アメリカと同じことをやろうなどとは、私は思いません。膨大なコストがかかるうえに、被害は決してなくならない。明らかに効率の悪い方法です。さらに言えば、政治的なコストもでかい。日本の政治情勢から言えば、救出作戦に失敗すれば、簡単に内閣が1こも2こも吹っ飛び、重要な政治案件が何個も停滞し、経済が悪化するでしょう。
国民保護はとても大切です。
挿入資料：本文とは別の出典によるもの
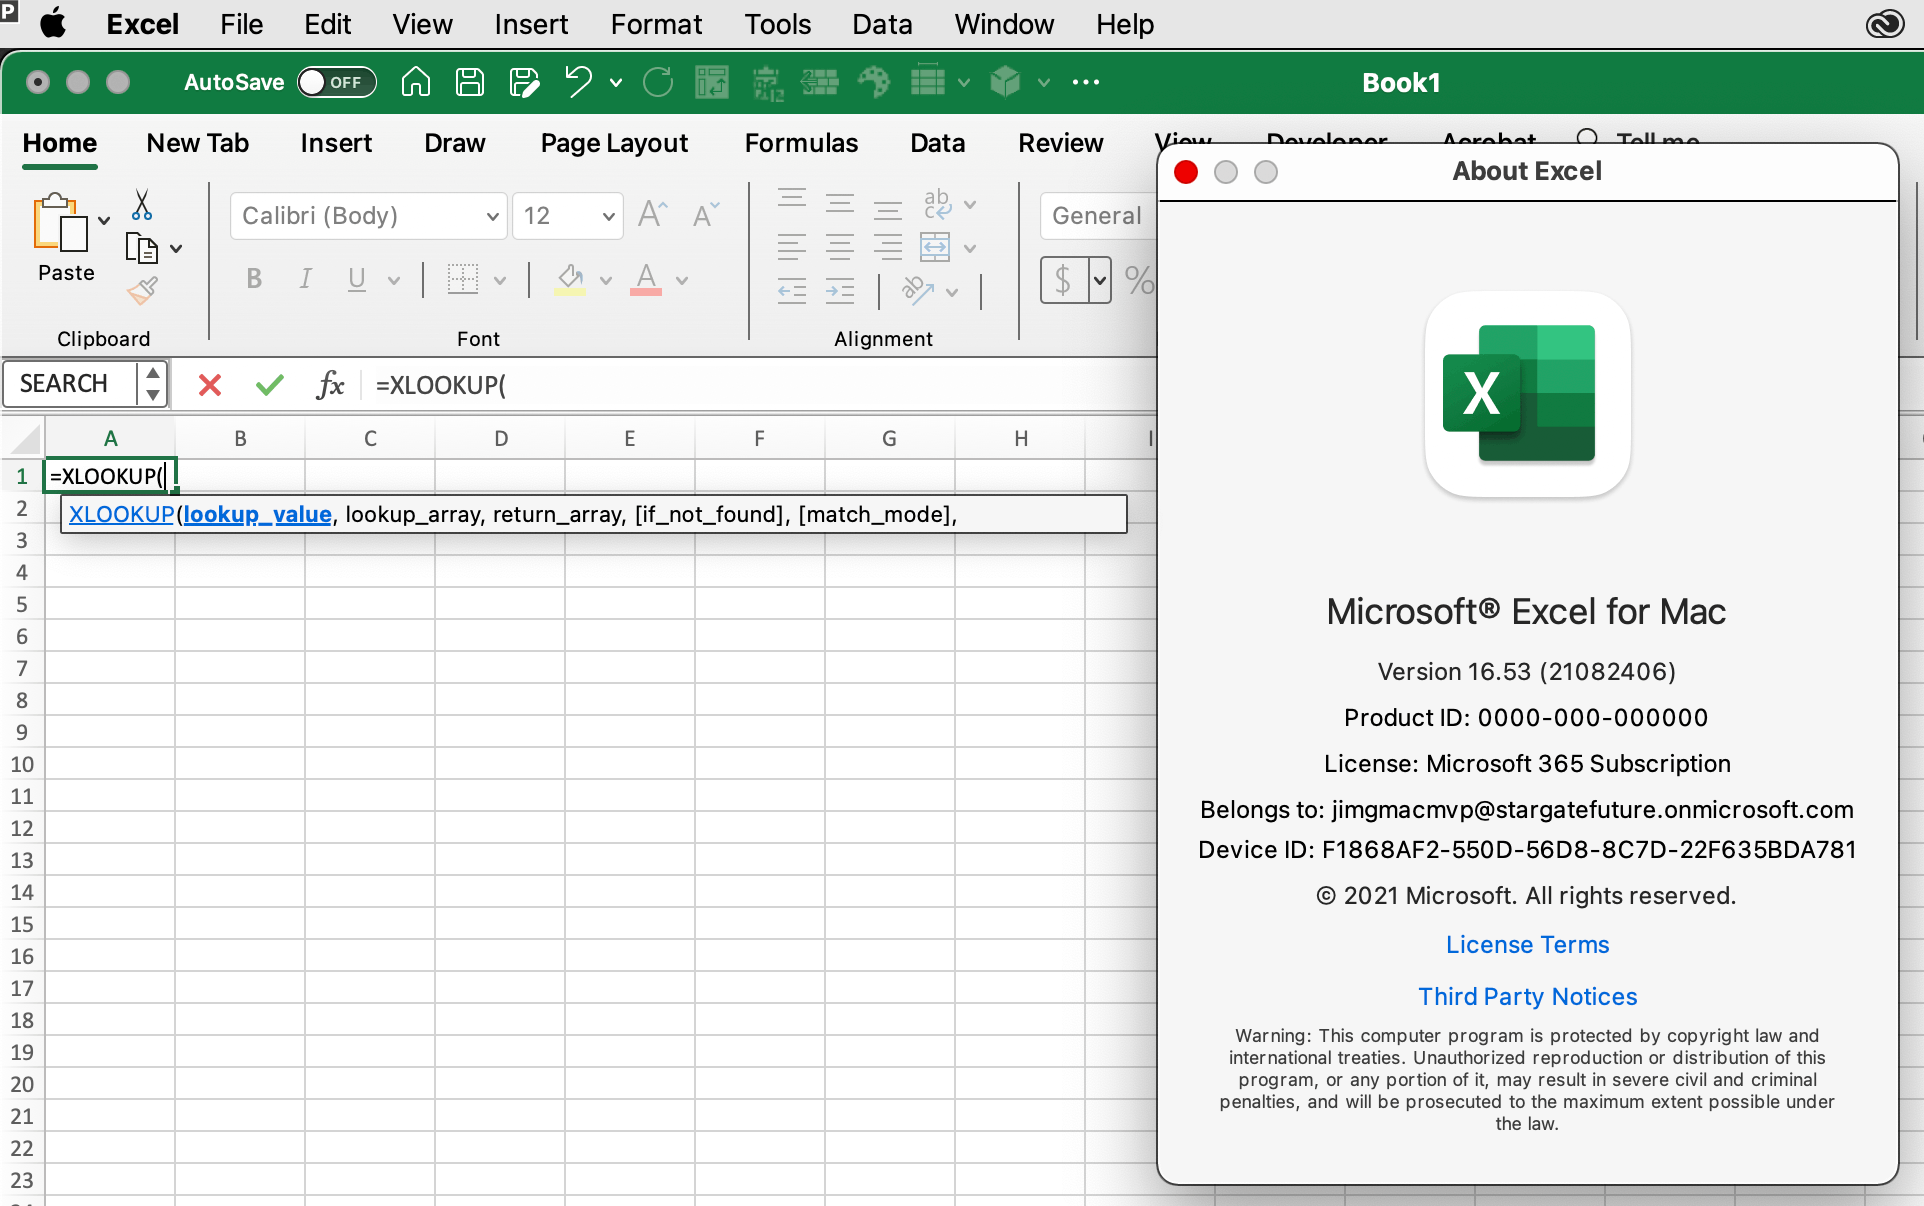Open the Tools menu in menu bar
Screen dimensions: 1924x1206
point(777,24)
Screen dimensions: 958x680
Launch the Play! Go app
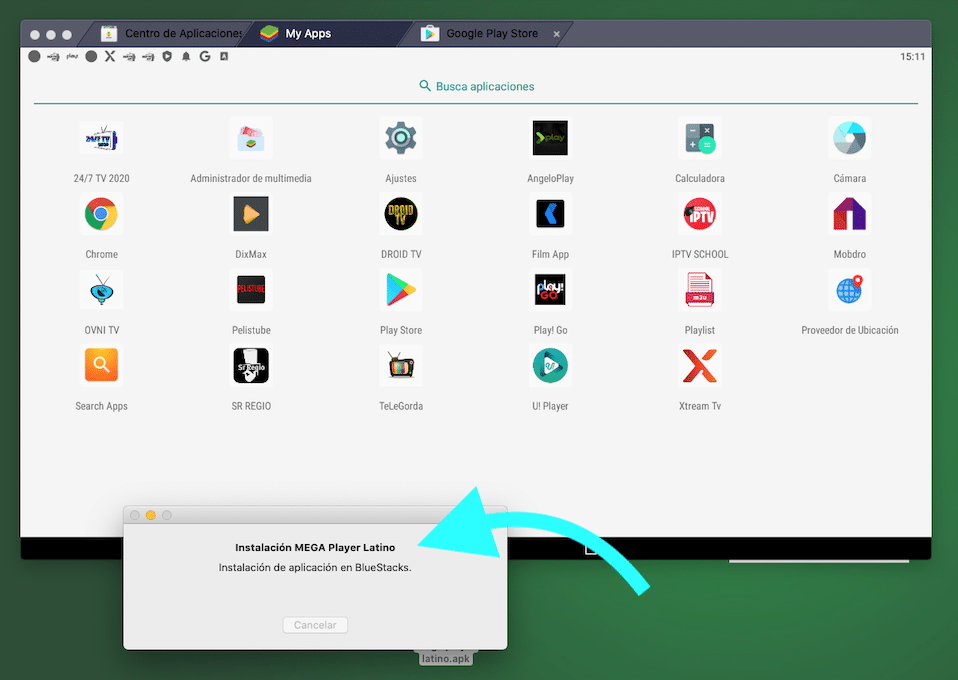click(549, 290)
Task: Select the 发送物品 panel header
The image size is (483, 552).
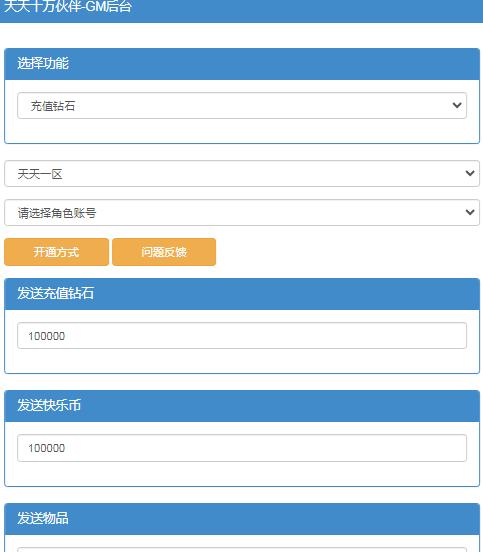Action: point(242,519)
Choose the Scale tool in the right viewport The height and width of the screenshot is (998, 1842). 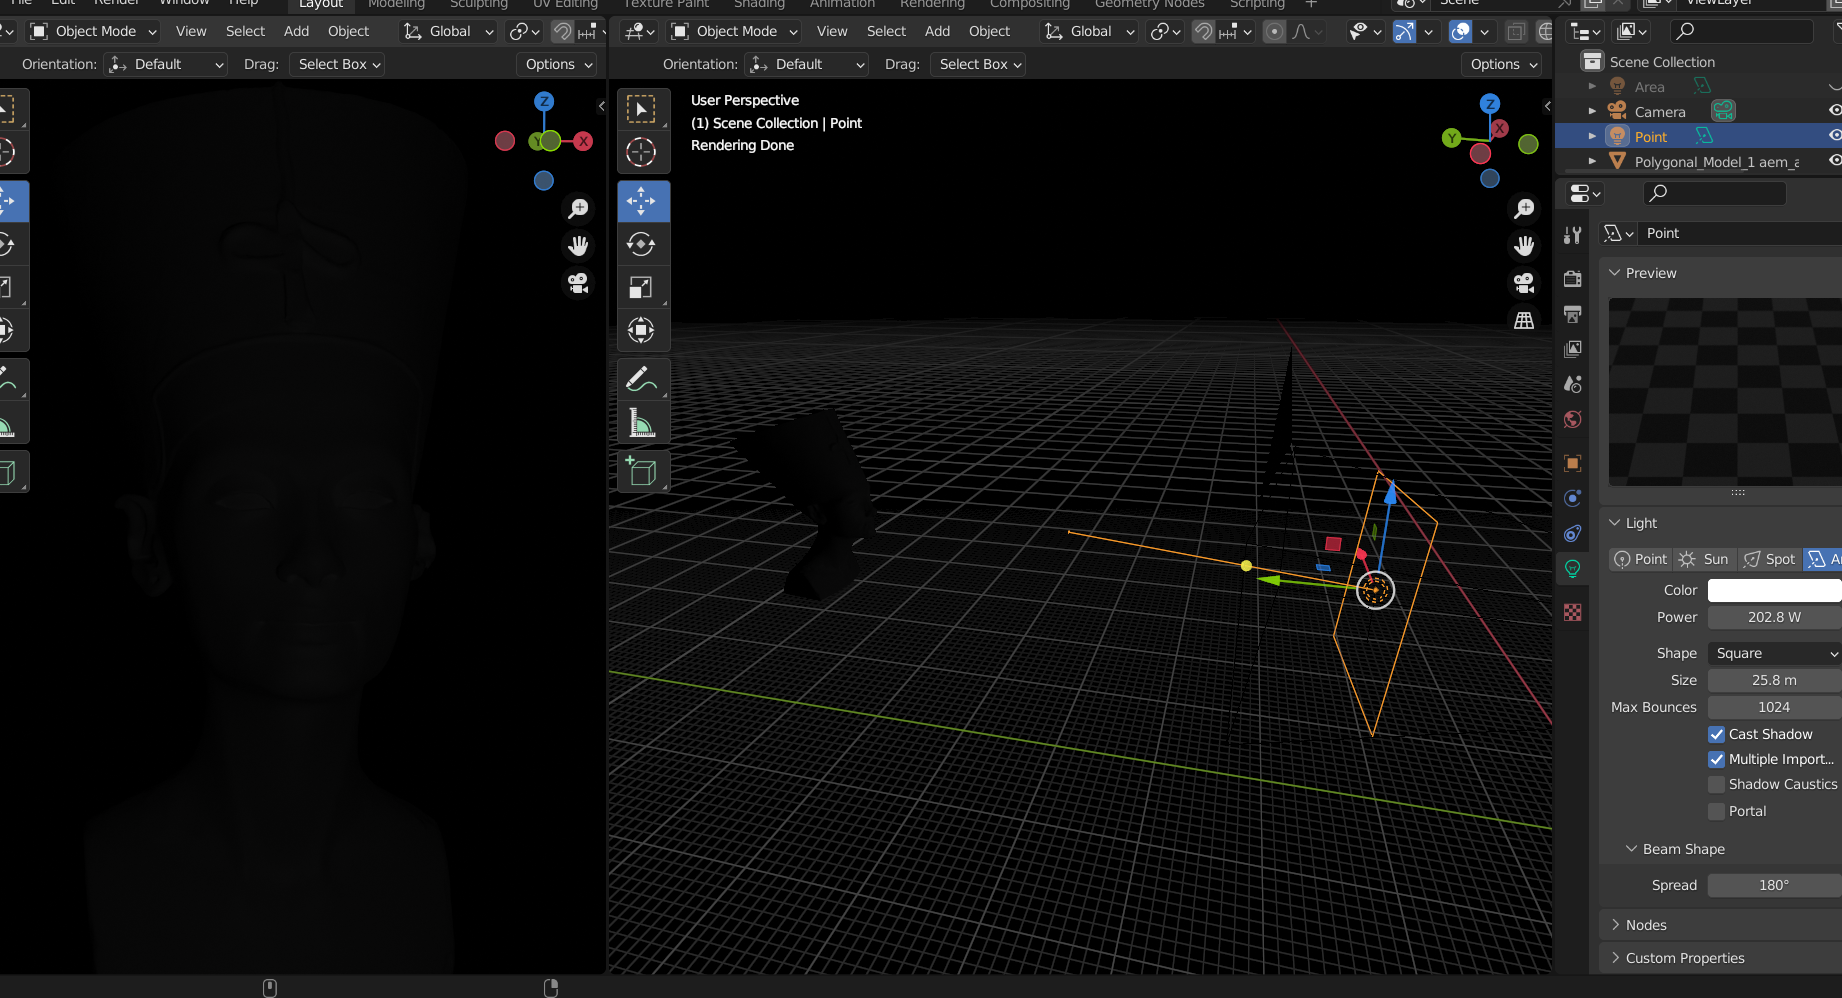[x=642, y=288]
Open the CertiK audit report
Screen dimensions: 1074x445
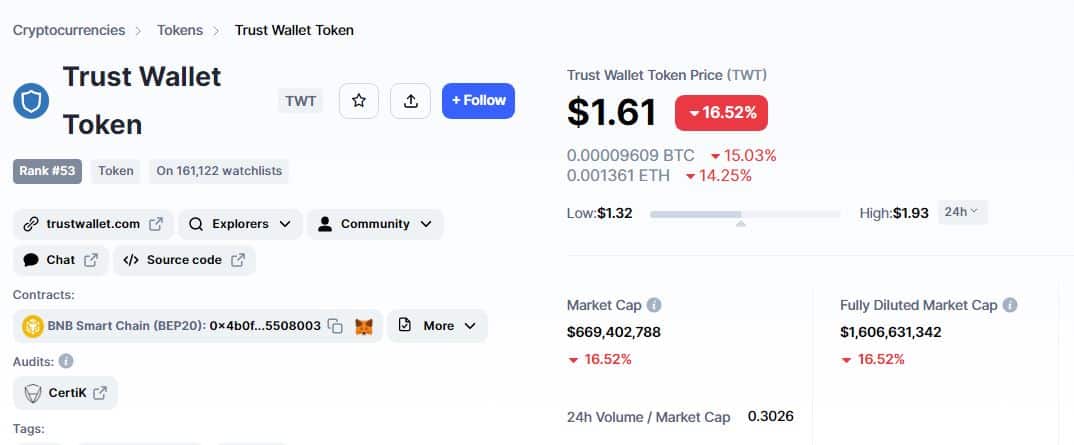(65, 393)
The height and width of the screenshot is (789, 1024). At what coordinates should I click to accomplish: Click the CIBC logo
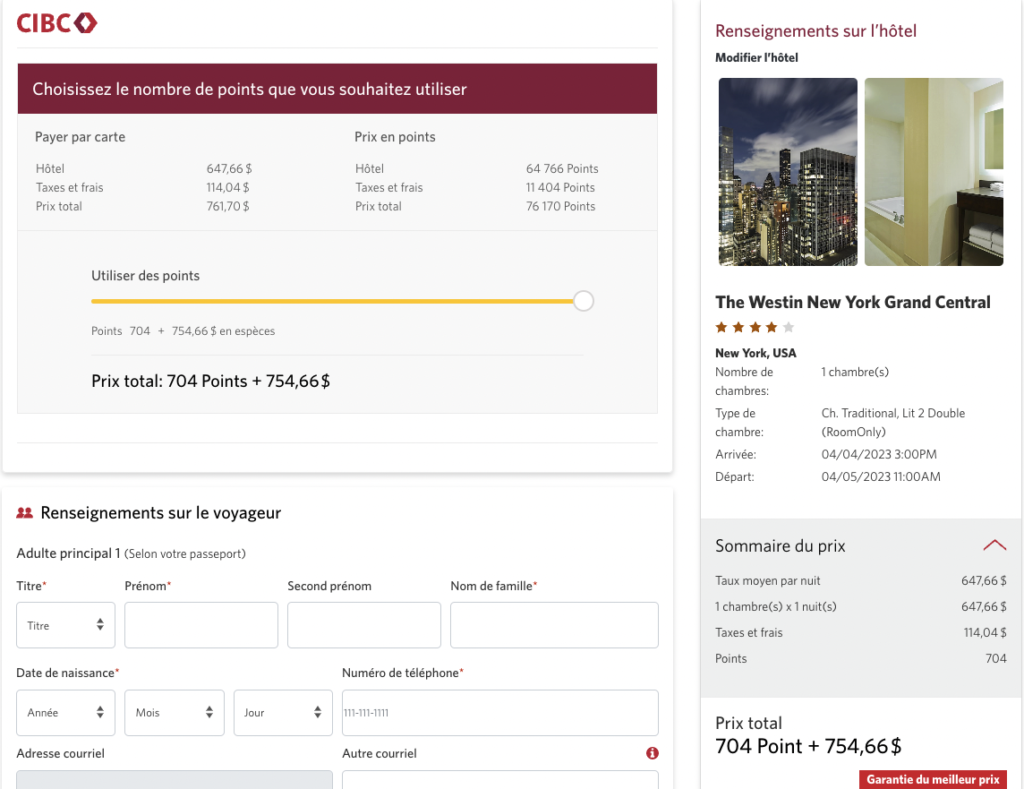57,22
そして特殊部隊による襲撃は、その数ある手段のごく一部にすぎません。
投稿: ドナルド | 2015年2月17日 (火) 01時30分
末田 様
私も、原告に名を連ねさせて頂いてます。
2万人を越えましたが、メディアの沈黙ぶりは、恐ろしい程ですね。
な 様
いつもの持論から離れているとは思いませんよ。
戦車などを削減して、普通科や特殊戦能力を増強しろと言い続けてきてましたので。
土方 様
突入部隊である特戦群は、それなりの能力を備えています。
しかし、拘束場所を探るための偵察・情報収集、その場所まで隠密急襲するためのMC-130、MH-53のような特殊作戦機、あるいは特殊部隊の輸送・回収を行える改造を行った潜水艦、そしてそれらを計画し、現地国と調整する能力等、足りない部分は山程あります。
これらの整備には、時間もお金も必要です。
ドナルド 様
上記、土方様へのコメントで書いた様な点まで含めて、整備できているのは、アメリカだけです。
イギリスやフランスも、SASなど、自衛隊で言えば特殊作戦群にあたる組織はあっても、敵性勢力の支配地域に対して、急襲作戦を行えるような能力は、アメリカと比べると、大きく劣ります。
ですので、めったにやりません。
日本も、アメリカ並にすることは無理がありますが、イギリスやフランスレベルを目指すことは可能ですし、しなければいけないと思っています。